As its name suggests, the gradient descent algorithm requires the function being minimized to be differentiable. The gradient, $$\nabla_\theta L( \boldsymbol{\theta} )$$, allows us to make a linear approximation to the average loss in small neighborhoods of $$\boldsymbol{\theta}$$. This approximation gives us the direction (and size) of the step, and as long as we don’t overshoot the minimum, $$\boldsymbol{\hat{\theta}}$$, we are bound to eventually reach it. Well, as long as the loss function is also convex.

The step-by-step search for the minimum also relies on the loss function being convex. The function in the diagram on the left in Figure 20.4 is convex, but the function on the right is not. The function on the right has a local minimum, and depending on where the algorithm starts, it might converge to this local minimum and miss the real minimum entirely. The property of convexity avoids this problem. A convex function avoids the problem of local minima. So, with an appropriate step size, gradient descent finds the globally optimal $$\theta$$ for any convex, differentiable function.

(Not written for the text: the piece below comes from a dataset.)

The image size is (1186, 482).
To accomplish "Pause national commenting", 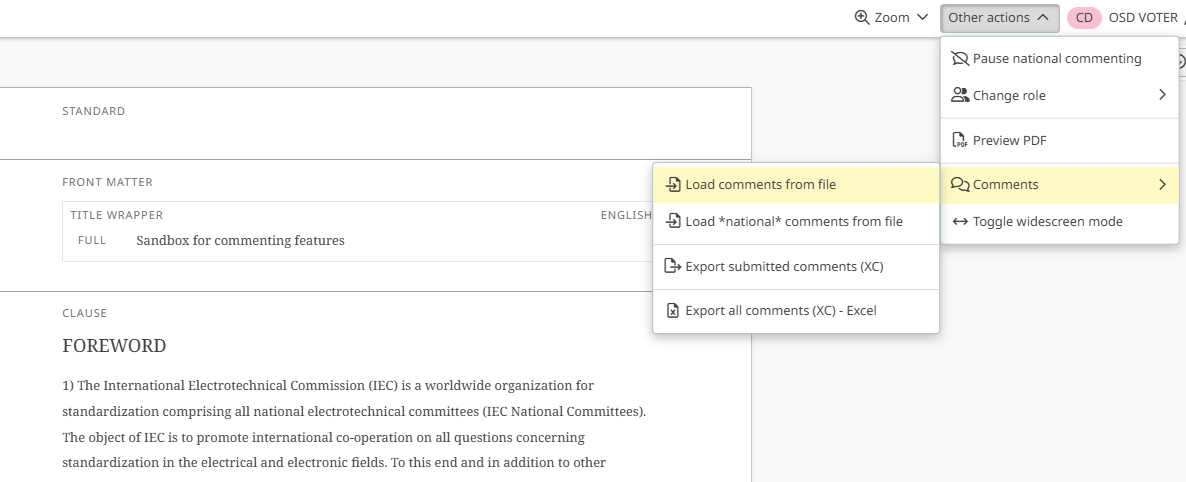I will tap(1056, 59).
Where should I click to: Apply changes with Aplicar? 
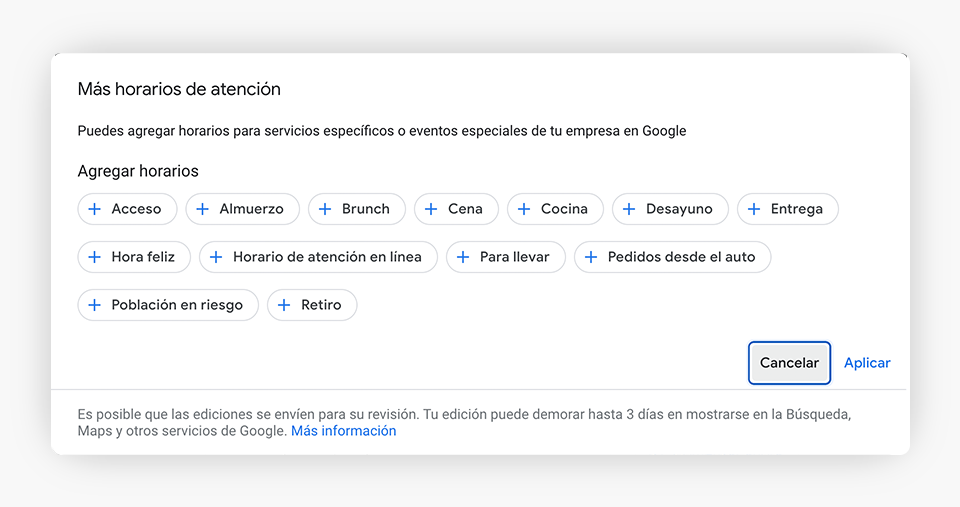point(867,363)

Formally, a function $$f$$ is convex if for any two input values, $$\boldsymbol{\theta}_a$$ and $$\boldsymbol{\theta}_b$$, and any $$q$$ between 0 and 1:

$qf(\boldsymbol{\theta}_a) + (1-q)f( \boldsymbol{\theta}_b) \geq f(q \boldsymbol{\theta}_a + (1-q) \boldsymbol{\theta}_b)$

This inequality implies that any line segment that connects two points of the function must reside on or above the function itself. Heuristically, this means that whenever we take a small enough step to the right when the gradient is negative or to the left when the gradient is positive, we will head in the direction of the function’s minimum.

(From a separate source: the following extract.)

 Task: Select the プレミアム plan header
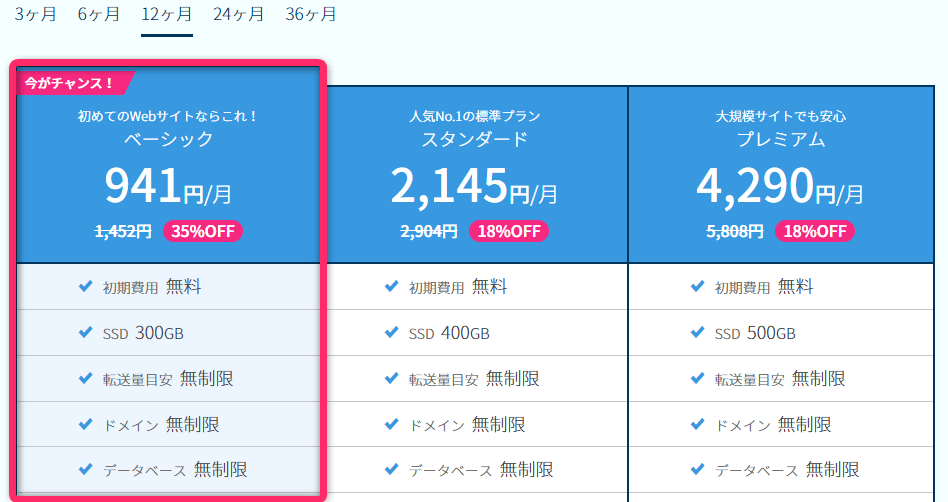(x=780, y=139)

The formal definition of convexity gives us a precise way to determine whether a function is convex. And we can use this definition to connect the convexity of the average loss $$L( \boldsymbol{\theta} )$$ to the loss function $$\cal{l}( \boldsymbol{\theta} )$$. We have so far in this chapter simplified the representation of $$L( \boldsymbol{\theta} )$$ by not mentioning the data. Recall:

\begin{aligned} L(\boldsymbol{\theta}, \textbf{X}, \mathbf{y}) &= \frac{1}{n} \sum_{i=1}^{n} {\cal l}(\boldsymbol{\theta}, \mathbf{x}_i, y_i) \end{aligned}

where $$\textbf{X}$$ is an $$n \times p$$ design matrix and $$\mathbf{x}_i$$ is the $$i$$th row of the design matrix, which corresponds to the $$i$$th observation in the dataset. This means that the gradient can be expressed as follows:

\begin{aligned} \nabla_{\theta} L(\boldsymbol{\theta}, \textbf{X}, \mathbf{y}) &= \frac{1}{n} \sum_{i=1}^{n} \nabla_{\theta} {\cal l}(\boldsymbol{\theta}, \mathbf{x}_i, y_i) \end{aligned}

If $$\cal{l}(\boldsymbol{\theta}, \mathbf{x}_i, y_i)$$ is a convex function of $$\boldsymbol{\theta}$$, then the average loss is also convex. And similarly for the derivative: the derivative of $$\cal{l}(\boldsymbol{\theta}, \mathbf{x}_i, y_i)$$ is averaged over the data to evaluate the derivative of $$L(\boldsymbol{\theta}, \textbf{X}, \mathbf{y})$$. We walk through a proof of the convexity property in the exercises.

Now, with a large amount of data, calculating $$\theta^{(t)}$$ can be computationally expensive since it involves the average of the gradient $$\nabla_{\theta} {\cal l}$$ over all the $$(\textbf{x}_i, y_i)$$. We next consider variants of gradient descent that can be computationally faster because they don’t average over all of the data.